Don't feel bad though, every parent does it. :-)

Posted by: Mako | August 23, 2007 5:47 PM

Mako, I doubt you have any idea what to expect from me, but since you are stuck on some point about rationalization, what's being rationalized? A choice of a menu item doesn't bear rationizing for me, but perhaps each meal is a major life choice for you. Human? Fish? Baba? Fish?

Posted by: mn.188 | August 23, 2007 5:59 PM

why is it rationalizing to say that a peanut butter sandwich is fine? It *is* fine! A four course meal for dinner is not obligatory. If someone wants to make it and does, well, great, but if you *don't* do that, then it's also okay. Really.

Posted by: atlmom1234 | August 23, 2007 6:07 PM

I should have also withdrawn my innaccurate guess at Mako's identity. Mako's can't be Fred.
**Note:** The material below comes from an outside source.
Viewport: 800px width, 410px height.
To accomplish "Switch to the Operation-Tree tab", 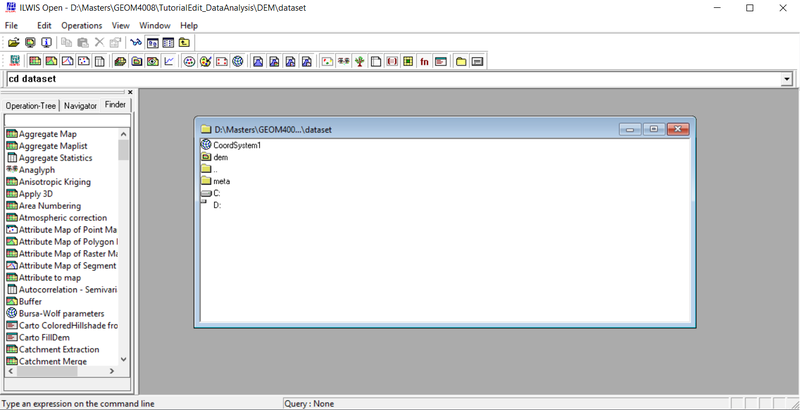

Fred has a sense of humor.

My apologies to my favorite owner of a Creepy Van.

Posted by: mn.188 | August 23, 2007 7:56 PM

Chiming in very late.

I loved Babar, The Little Prince, etc. as a child. Hell, you should see my collection of folk tales and the blood-and-gore Brothers Grimm. But my favourite by far is Eloise. I have a soft spot for her.

I once worked in a building with a mail slot and I never passed it without thinking about Eloise.